**TO BE DONE:**
Reproduce each line of the records below word for word, leaving out the pictures.

(Collected data entries)
----------

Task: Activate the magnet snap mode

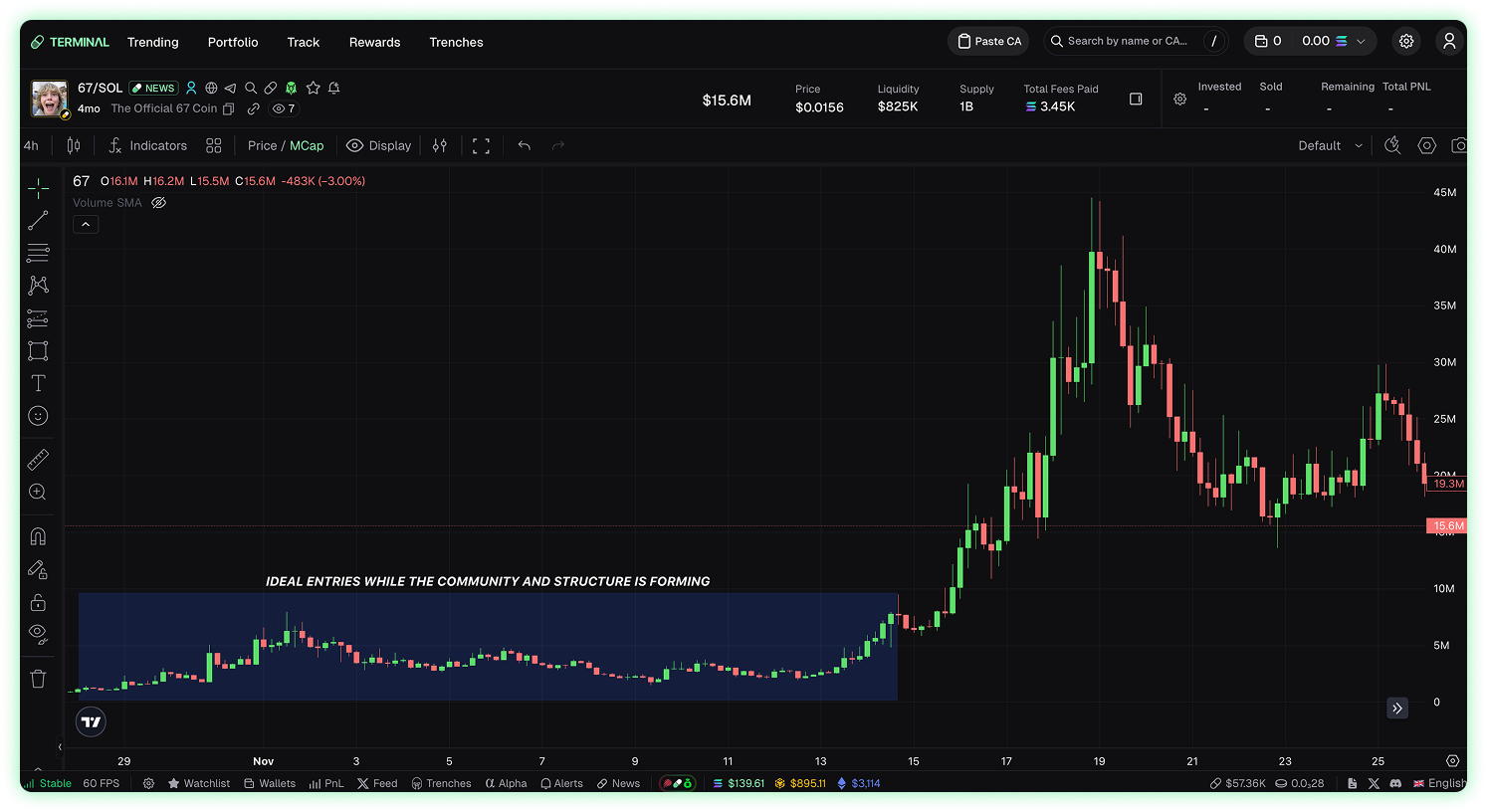Action: point(38,536)
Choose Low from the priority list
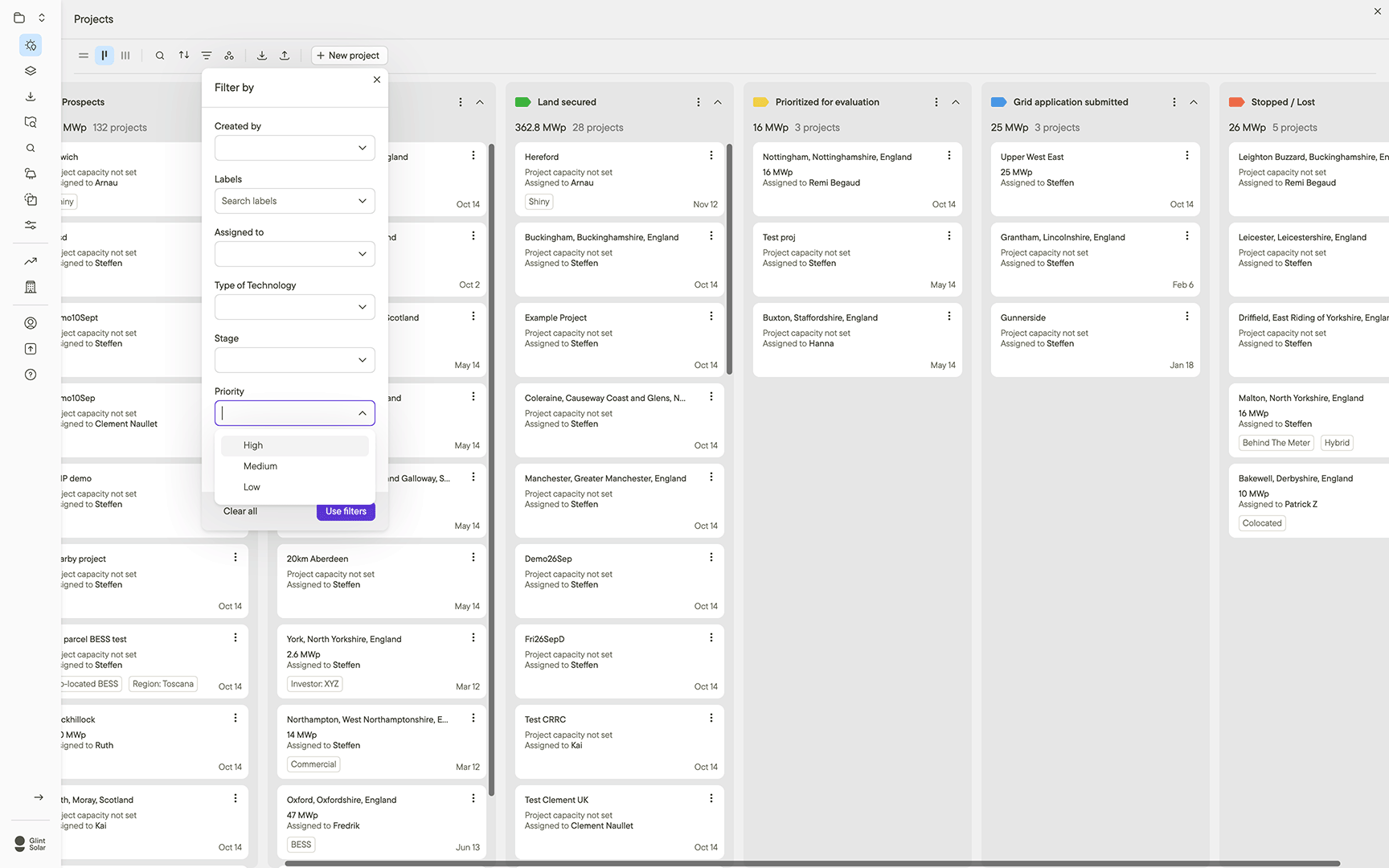Viewport: 1389px width, 868px height. point(252,487)
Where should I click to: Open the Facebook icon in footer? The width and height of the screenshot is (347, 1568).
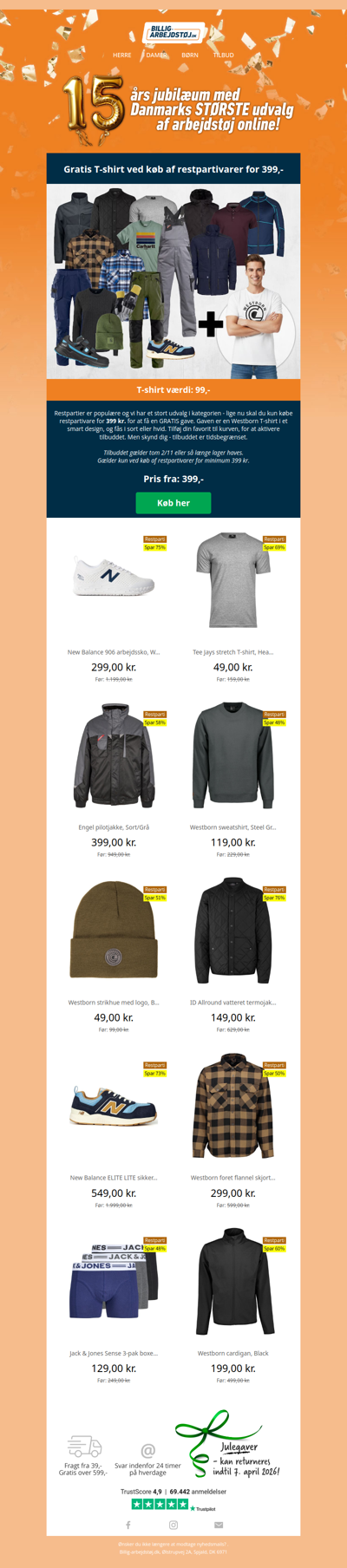128,1525
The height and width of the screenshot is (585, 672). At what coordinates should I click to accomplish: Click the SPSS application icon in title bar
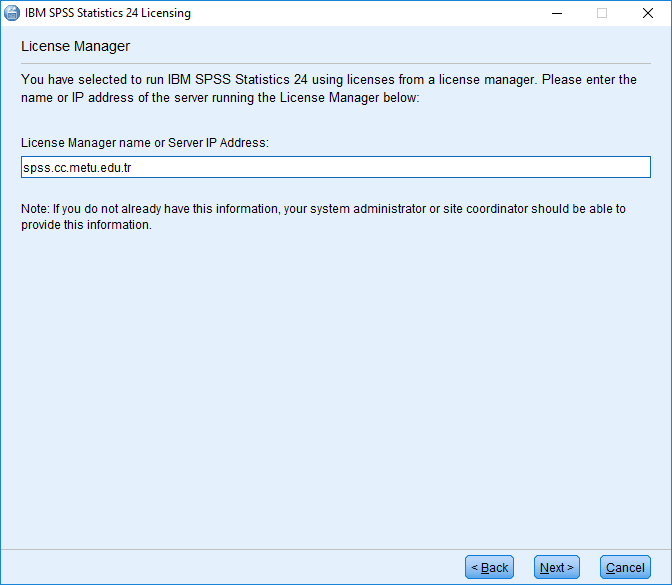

----------

**ANSWER TO THE EXERCISE:**
Task: Activate the magnet snap mode

Action: point(38,536)
Choose Low from the priority list
Viewport: 1389px width, 868px height. point(252,487)
Where should I click to: Open the Facebook icon in footer? The width and height of the screenshot is (347, 1568).
128,1525
The height and width of the screenshot is (585, 672). At what coordinates should I click to accomplish: Click the SPSS application icon in title bar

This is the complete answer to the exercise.